BitPath Voices Its Support for Revising the FCC’s SFN Rules

BitPath Voices Its Support for Revising the FCC’s SFN Rules

On Friday, BitPath filed comments supporting the FCC’s recent proposal to give broadcasters more flexibility to deploy single frequency networks, or “SFNs”.  SFNs allow broadcasters to improve their coverage in areas that otherwise might be under-served or unserved, such as at the edge of the contour or in the shadows of mountains or other terrain features.

The higher and more uniform signal levels we can achieve with SFNs will allow BitPath to respond to growing demand for broadcast data services.  Higher power translates directly into more capacity.  BitPath’s comments explain why we need the greatest possible flexibility to design and choose tower sites for our SFN networks in order to provide the greatest amount of capacity for long-term growth of data services, and to allow broadcasters to improve service to their communities.

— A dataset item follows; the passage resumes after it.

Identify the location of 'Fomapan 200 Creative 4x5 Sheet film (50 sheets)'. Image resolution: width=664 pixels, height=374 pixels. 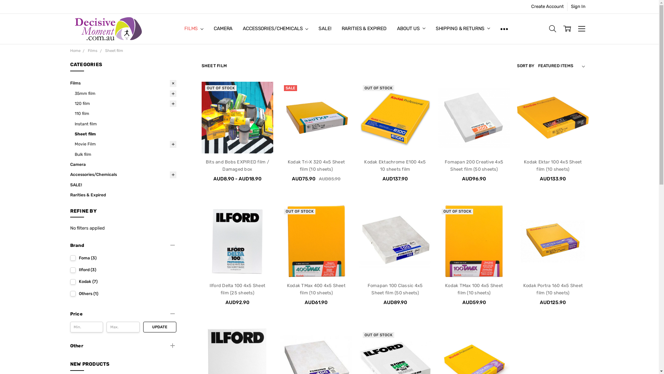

This FCC proceeding is part of a long-overdue rethinking of the rules that control use of the frequency spectrum allocated for broadcast television.  For years, virtually everyone in the spectrum business, and most regulators in Washington, has understood that the fat tomes of mid-20th century broadcast regulations were blocking innovation in the most valuable portion of the entire radiocommunications spectrum.  But instead of removing or revising those regulations, the FCC simply reallocated the broadcast spectrum for wireless mobile services.  The moment the FCC reallocated the spectrum – and freed it from the ancient broadcast technical rules – its utility and its value grew exponentially.  That former television spectrum is now the backbone of all of the major wireless carriers’ networks. 

The FCC’s arcane and long-outdated regulations have choked tens of billions of value out of the spectrum broadcasters use.  Now the FCC is finally taking steps to allow broadcasters themselves to innovate and participate in the mobile and wireless revolutions.  The first major step was the FCC’s 2017 decision to allow broadcasters to use ATSC 3.0 (instead of an outdated 25-year-old government-mandated technology).  Now the FCC is proposing to allow innovators like BitPath to have more flexibility to build sophisticated broadcast data networks that rely on single frequency networks.  BitPath fully supports this effort.

In a rare unanimous vote, the five FCC commissioners have recently started what promises to be the biggest step of all – a wide-ranging review of its broadcast rules with an eye towards eliminating unnecessary regulations that hamper innovation.  The public deserves the best technology and services their valuable spectrum can support, and broadcasters deserve the chance to provide them.